Women
and Health
The
45
CSW details are available from web site
with the 2 themes. One is re Discrimination
on race, gender and the other is HIV and AIDS in
Women and Girls and EWD will be represented
on some of the NGO panels to address the linkages and issues
of widowhood in the context of HIV and AIDS.
WIDOWS'
HEALTH IN TRADITIONAL COMMUNITIES
A
considerable body of research and anecdotal evidence reveals
that, particularly in traditional cultures in developing countries,
widows and their girl children are least likely, among all
groups of women, to enjoy good physical or mental health due
to a combination of cultural, economic and legal factors
The
extreme discrimination and oppression experienced by widows
resulting in increased morbidity and mortality has never been
mentioned in either the PFA 1995 either beijin p for action
nor thre nor the 1988 Commm status of women CSW. Nor has any
specific reference been made to the wide spread gender-related
violence suffered by this vast category of women within the
family. This omission must be rectified and widows' health
considered at the 1999 CSW.
Widows'
low status, as compared with other women, has far-reaching
negative consequences for their health. In addition to their
poverty, landlessness, homelessness, malnutrition, they often
endure physical violence, include sexual harassment and rape,
verbal abuse,(such as accusations of witchcraft or immorality)

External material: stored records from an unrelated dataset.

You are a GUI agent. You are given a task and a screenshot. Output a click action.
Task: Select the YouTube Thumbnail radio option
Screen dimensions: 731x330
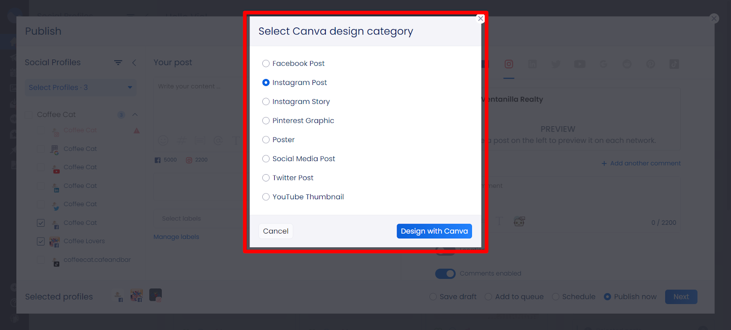(266, 197)
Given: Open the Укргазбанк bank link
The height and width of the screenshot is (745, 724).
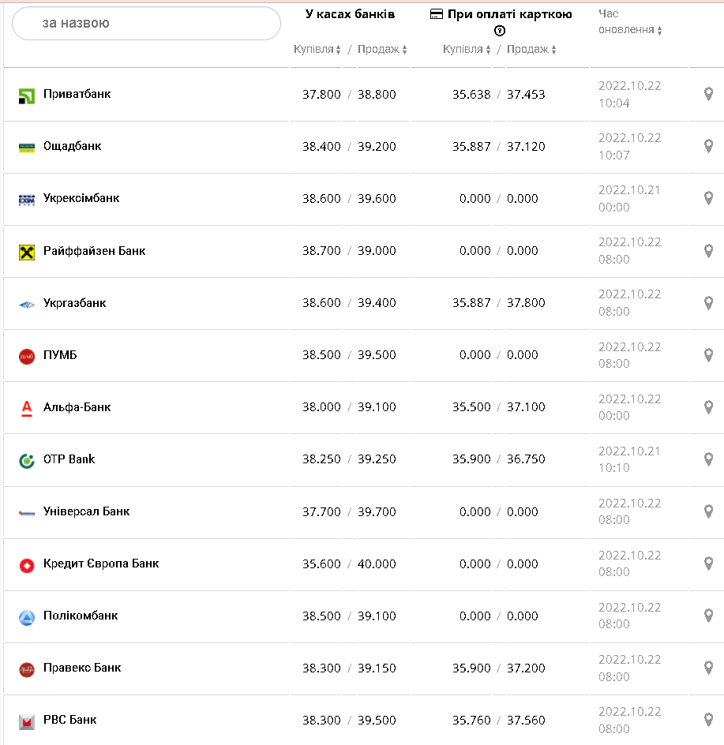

leading to a serious deterioration of their health. Many widows
commit suicide in their desperation.
Degrading
and harmful mourning and burial rites can further damage their
health, in particular in relation to their reproductive and
sexual health. In the context of HIV/AIDS some practices pose
the gravest health risks for widows and their children.
Actions:
Governments, in collaboration with NGOs, should focus on widows'
health status and needs, conducting research and gathering
testimonies from this most invisible and vulnerable category
of women. They should also examine the consequences of their
mothers' widowhood for the girl child, and the plight of child
widows.
Governments,
NGOs and Donor agencies should work to encourage health providers
- PHC, MCH and FPAs - to design, in consultation with widows'
groups, appropriate, accessible and innovative health services
( including reproductive health) for widows of all ages.
Governments
and donors should support and fund social, economic, political
and cultural research on how widowhood affects women's health
and disseminate the findings.
Governments
should collect information on traditional practices and attitudes,
customary and religious laws (inheritance, land ownership,
personal status) that determine widows' lives, and support
NGOs and legal literacy programmes which can protect widows
from infringements of their human rights to health and well-being.
Support
should be given to the development and capacity of grass-roots
and national organisations of widows who can be involved in
empirical research leading to policies reflecting the changing
realities of widows' lives.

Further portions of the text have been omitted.